I have a Sampson S-direct getting a signal from my receiver going to a FBQ2496 and on to a EP4000 driving my sub.

I am trying to get Audyssey into the mix but I can't find a way that does not cause an odd FR.

I had heard that you can turn off the sub and run Audyssey, then turn on the sub and EQ it. When I do that and enable the sub I can't turn on Audyssey.

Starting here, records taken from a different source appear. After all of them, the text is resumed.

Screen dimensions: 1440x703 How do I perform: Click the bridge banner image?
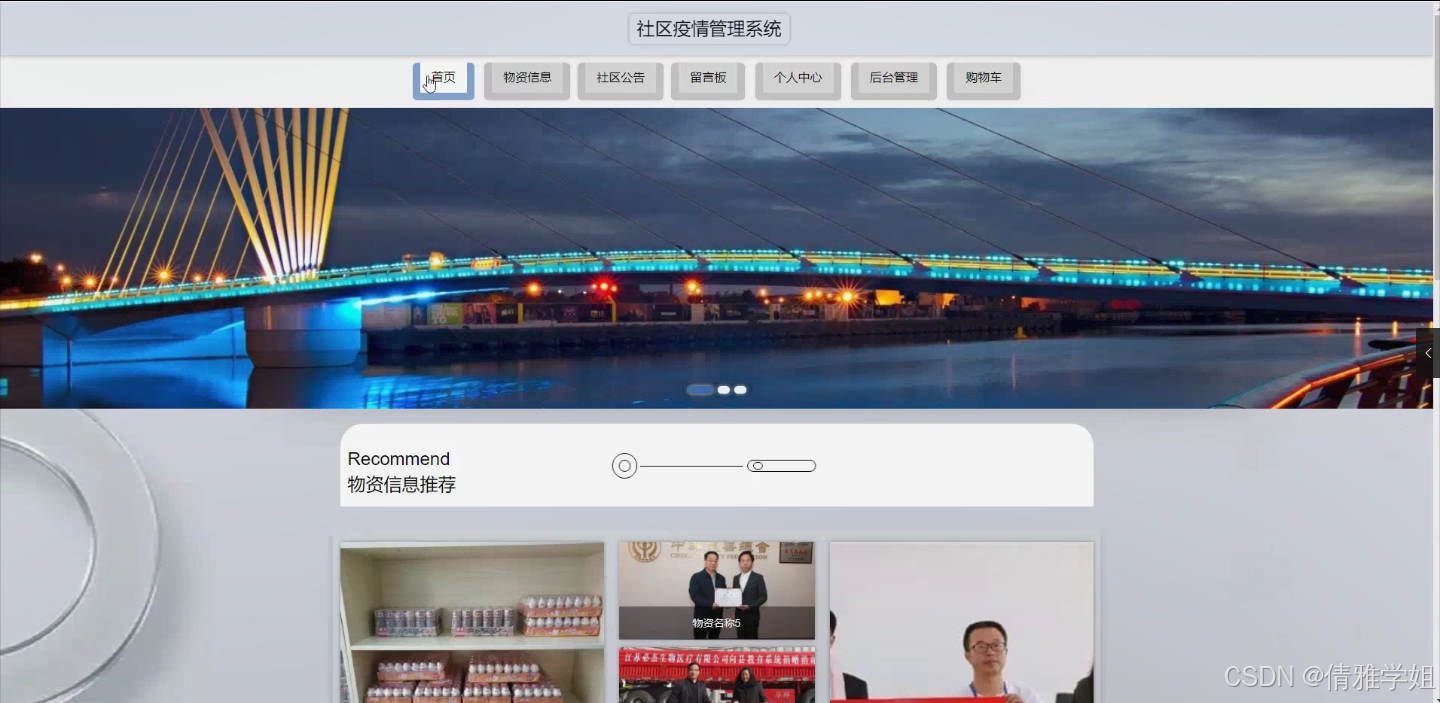(720, 255)
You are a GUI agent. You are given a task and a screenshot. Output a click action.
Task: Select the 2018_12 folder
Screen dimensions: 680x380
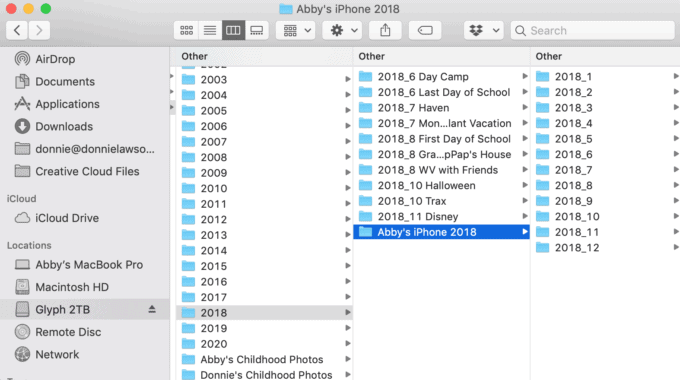click(605, 248)
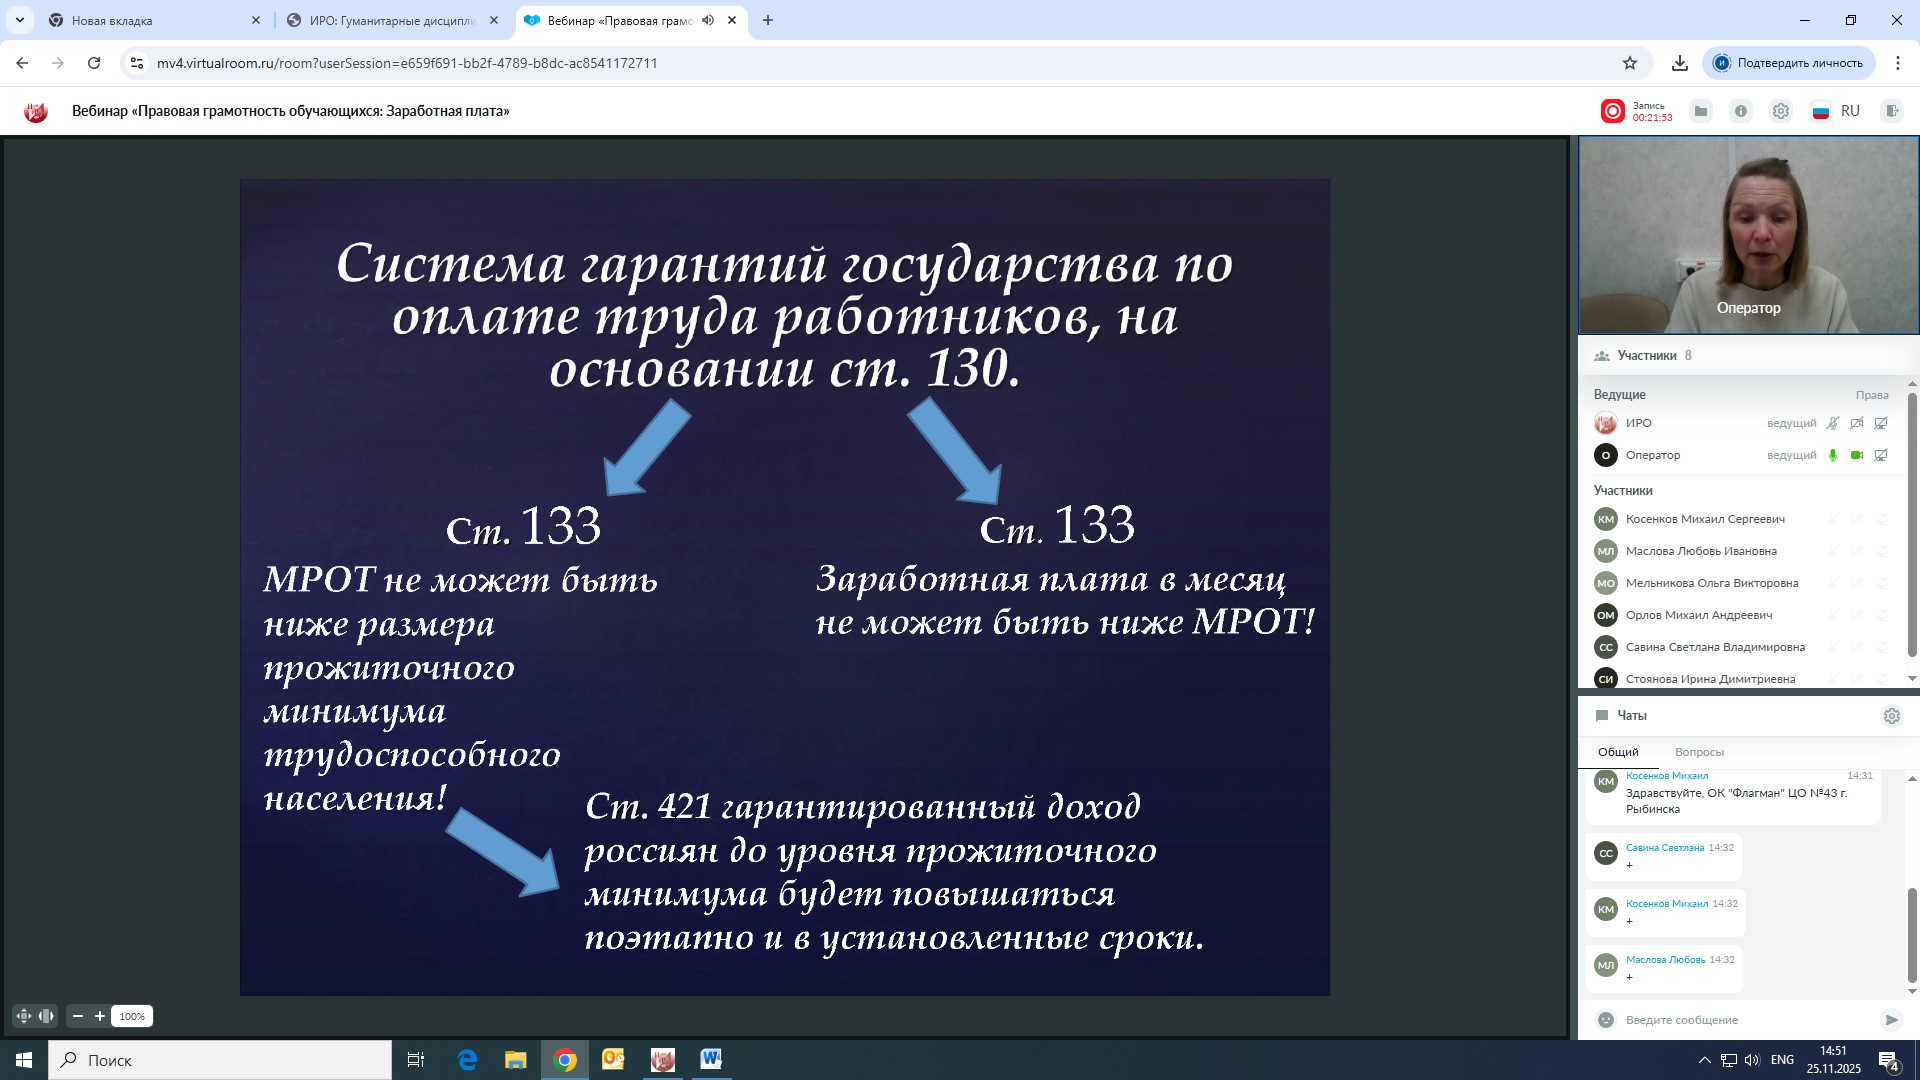
Task: Open the RU language selector
Action: tap(1837, 111)
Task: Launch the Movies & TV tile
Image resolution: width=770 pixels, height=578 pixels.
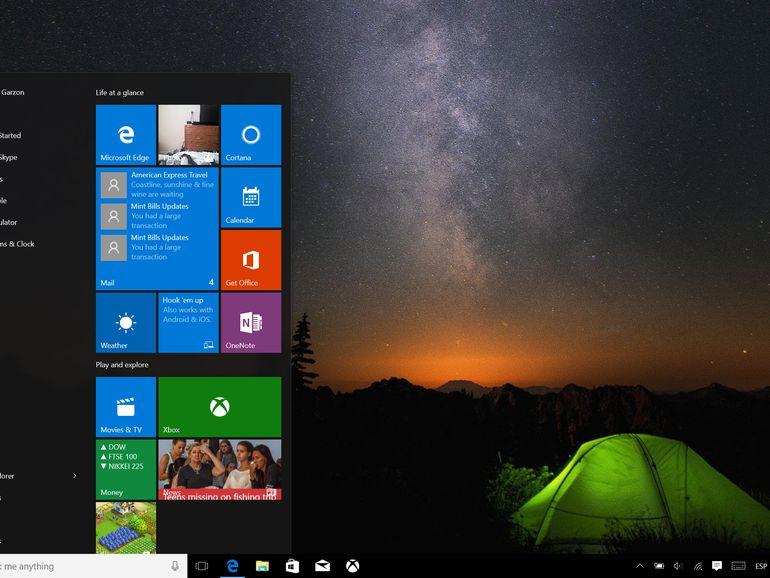Action: click(125, 407)
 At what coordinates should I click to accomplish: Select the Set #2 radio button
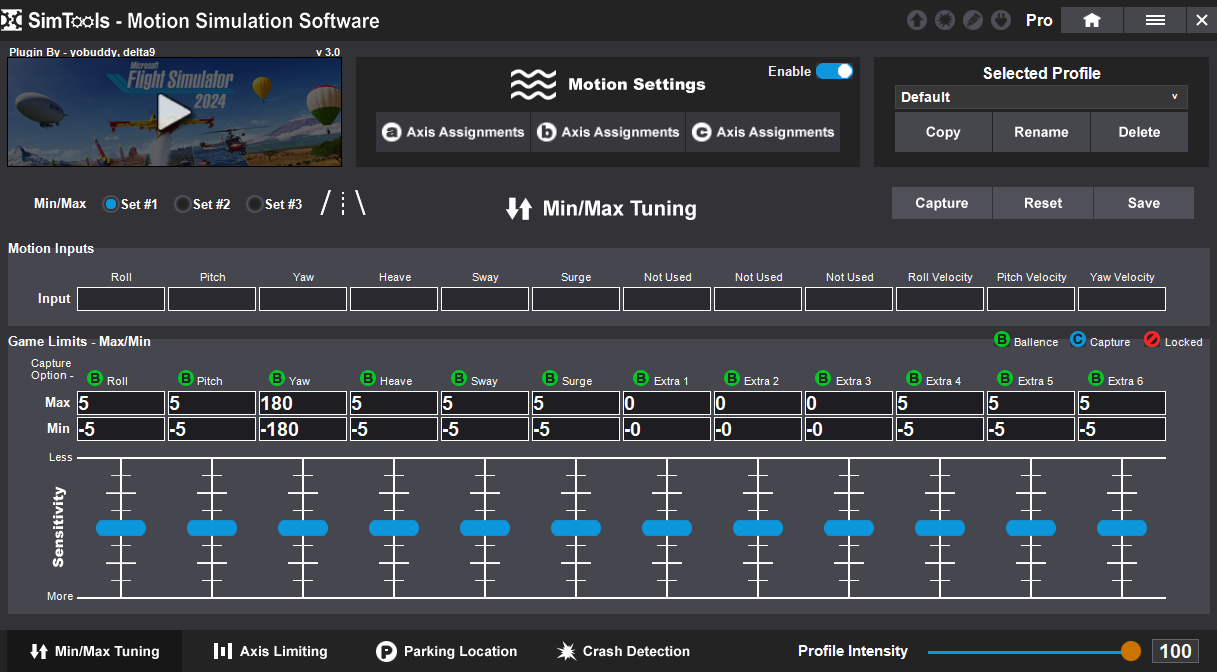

Is there a way to get them to play nicely together?


----------



## lsiberian (Mar 24, 2009)

t6902wf said:


> I have a Sampson S-direct getting a signal from my receiver going to a FBQ2496 and on to a EP4000 driving my sub.
> 
> I am trying to get Audyssey into the mix but I can't find a way that does not cause an odd FR.
> 
> ...


You don't need Audyssey the FBQ2496 is more capable than Audyssey is. I'd not even try running Audyssey on top of a pro EQ system.


----------



## t6902wf (Nov 14, 2008)

lsiberian said:


> You don't need Audyssey the FBQ2496 is more capable than Audyssey is. I'd not even try running Audyssey on top of a pro EQ system.


I use the BFD up to 100Hz. What about from there on up?


----------